I tasted six of Adamas’ initial release of eight wines, each in that striking minimalist packaging (though AOC rules dictate no grapes can be mentioned on the front labels of the Village-level wine and above). Connolly would not reveal the domaines that were the sources for these wines, but the quality was generally high, though for me the ‘basic’ Chardonnay in the whites, and the Nuits St Georges in the reds, where the stars of the line-up in terms of quality to price ratio. Adamas is a welcome new name, shining that light on the sometimes obscure world of Burgundy. I wish them every success.
Adamas (France, Burgundy) Chardonnay 2004
Nicely nutty and orchard fruited nose, with fine pear and gently tropical notes. The palate is quite mouthfilling and rich, with a fine quality of racy orchard fruits, and a lovely lemony acidity that is balanced and cleansing. Good length and style here in a very lightly oaked format.
Adamas (France, Burgundy) Puligny-Montrachet 1er Cru 2004
Toasted, buttery muffin and nutty notes dominate. Lots of nutty Cox’s Pippin fruit. The palate has lovely ripeness and roundness. There’s a touch of pear and waxy nectarine, before a really nice nutty background and fine, racy, lemon and mineral acidity. The minerality of this wine really wins through, with a lovely clarity and crispness in the finish.
Adamas (France, Burgundy) Meursault 2004
The nose here is much less toasty than the Puligny, with a creamy ripeness, but also a slightly cabbagy quality. The palate has some sweet fruit and a decent ripeness, but somehow lacks the definition and certainly the length and clarity of the Puligny.

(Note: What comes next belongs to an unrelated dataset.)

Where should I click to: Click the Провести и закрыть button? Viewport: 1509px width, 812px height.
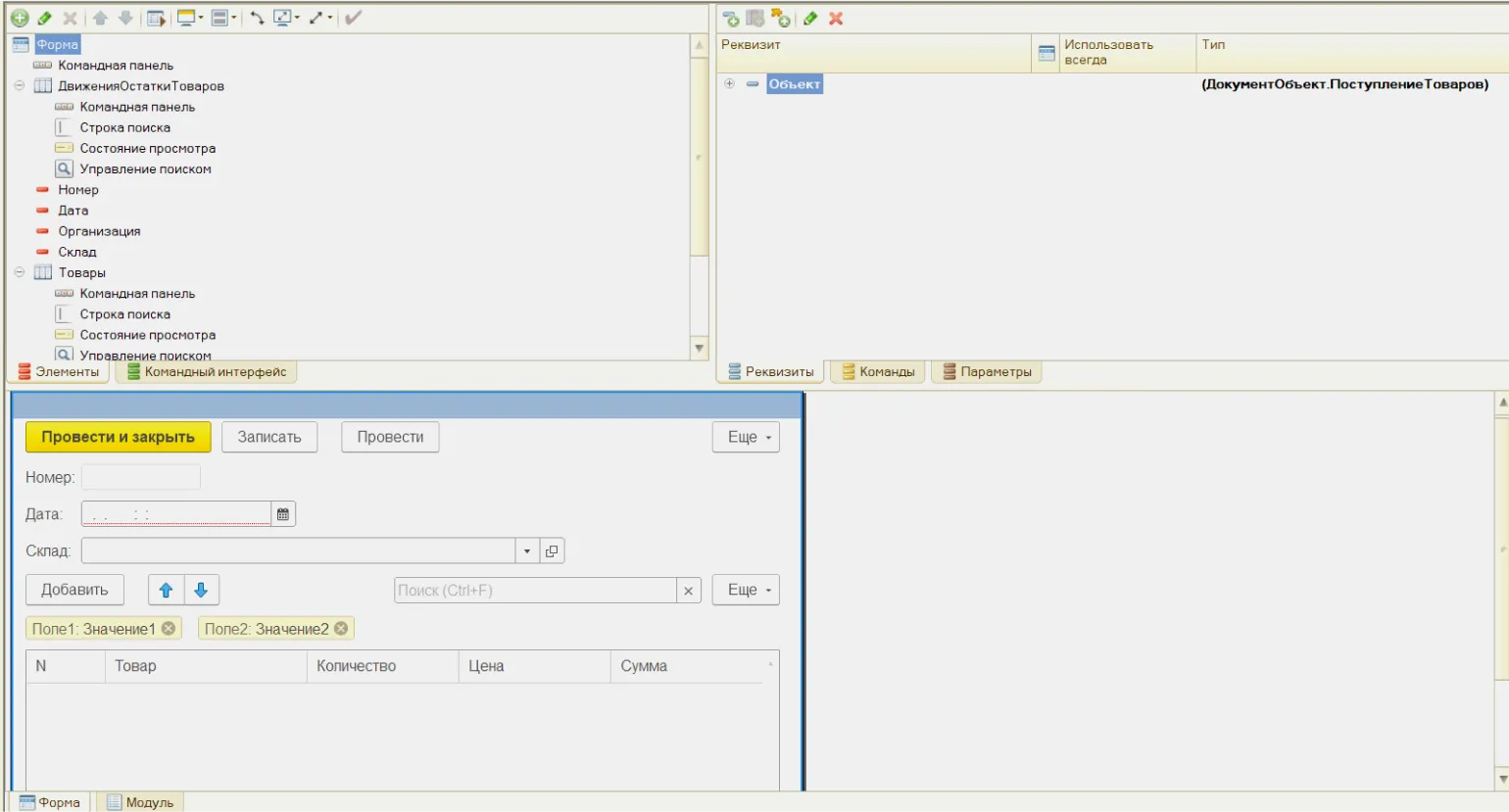tap(118, 437)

Adamas (France, Burgundy) Pinot Noir 2003
Lightly schisty, kirsch-like cherry and sweet berry fruit. On the palate there is a ripe, sweet, very fruity character at first, with berries and ripe, juicy cherries. Some juicy acidity and a touch of rather raw oak comes through. This seems a little unknit, and lacks a little fat and generosity.
Adamas (France, Burgundy) Volnay 2003
There’s a very schisty, quite solid black fruit quality on the nose here, with some spice and touches of liquoricy darkness. Quite fragrant though, with just glimpses of more floral notes. On the palate there’s a very keen edge to this wine; the tannic structure has a dry grippiness, and adds charry, smoky notes that give it a dark, tangy character. There is decent acidity given the vintage, and though in need of some food to counteract a slightly hollow mid-palate, this has good quality.
Adamas (France, Burgundy) Nuits St Georges 2003
This has a bloodier, gamier, more attractive aromatic profile for me, with quite solid black fruit and a little animal character. The palate is quite full and generous, with a nice plush depth of black fruit, which is juicy and mouthfilling, like black cherry and retaining that slightly meatier, gamy edge that is so attractive. The tannins here are much better integrated and combine nicely with the mellow oak to leave this quite harmonious and moreish, though it has structure and a food-friendly dryness in the finish.
Initially, sales of Adamas are mainly through restaurants, but there are retail listings with independent merchants, and more being added all the time. Peter Green in Edinburgh and The Tasting Rooms in Dundee have just been added as this article was published. Prices range from around £9.00 to over £20.00.